In the next paragraph you claim the government targeted members of pro-LTTE political factions such as the MP who was killed in December 2005. That is an outrageous claim – the government in fact arrested soldiers who had been in the vicinity, though they had to be released after an identity parade. Subsequently, though this information was never given direct to the investigation, through the IPU the government was informed that members of two separate Tamil militant groups were responsible. The policeman in charge of the case, a relation of the murdered MP, did not think the information sufficient to follow up. This year, when another Tamil MP was killed in Colombo, there were immediate allegations that the government was responsible. These died down when it transpired that the assassin had been arrested, and turned out to be a member of the LTTE.
In the penultimate paragraph, the figures are all wrong, and you should at least have consulted recent UNHCR material. There are only 26,000 tsunami displaced as opposed to the 350,000 you assert. More than the 250,000 you cite were displaced during the 2006/2007 fighting, but only 188,000 of them have not gone back to their places of origin. Certainly the 312,000 who had been displaced earlier should have been assisted more effectively, but action has begun in this respect, and been commended by the UN Special Rapporteur on the Rights of IDPs who visited last December.
Finally, your claim that an army attack that hit an IDP camp in November (2006) killed at least 50 people is a repetition of a point I have dealt with above, and is grossly unfair in a context in which it is the only incident, during the course of the military operations to retake the east, in which there were even allegations of civilian casualties.
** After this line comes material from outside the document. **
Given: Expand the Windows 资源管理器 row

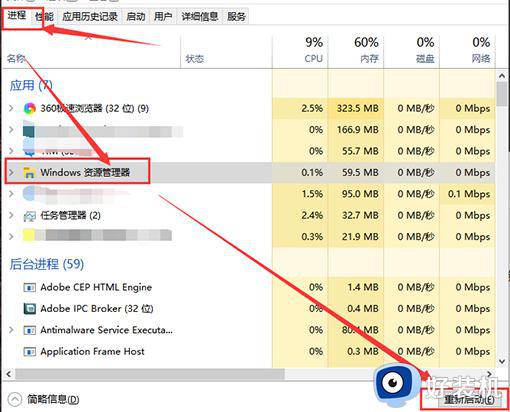Looking at the screenshot, I should click(11, 172).
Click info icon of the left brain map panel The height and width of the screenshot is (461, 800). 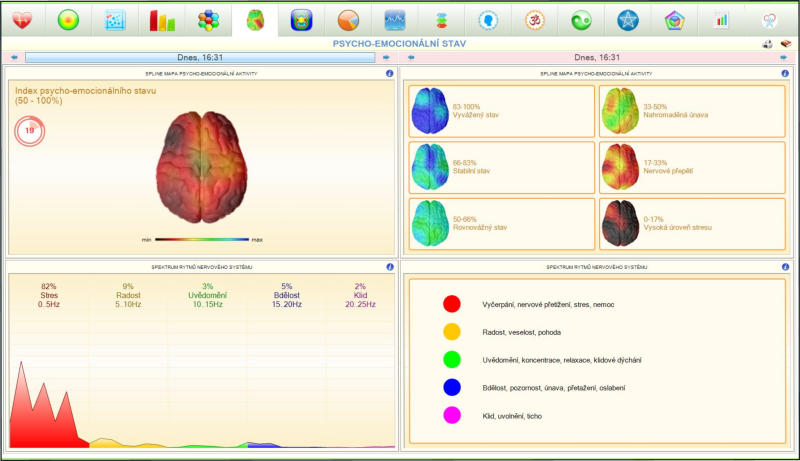coord(389,74)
Again, your generalization about rape in the final paragraph ignores the fact that there were no allegations even of rape made against the army in the course of operations.
I hope very much that you will take the above points into account, and issue a revised version of your report. Though I realize you try to be fair, such reports are grist to the mill of the LTTE, which then claims justification for its terrorism. When this wins it additional support, as when Mrs Clinton in the course of her campaign, for which the LTTE had ensured heavy funding, suggested that this type of terrorism was somehow justifiable, it makes it much more difficult for democratically elected governments to deal with such problems expeditiously whilst ensuring freedom and pluralistic democracy.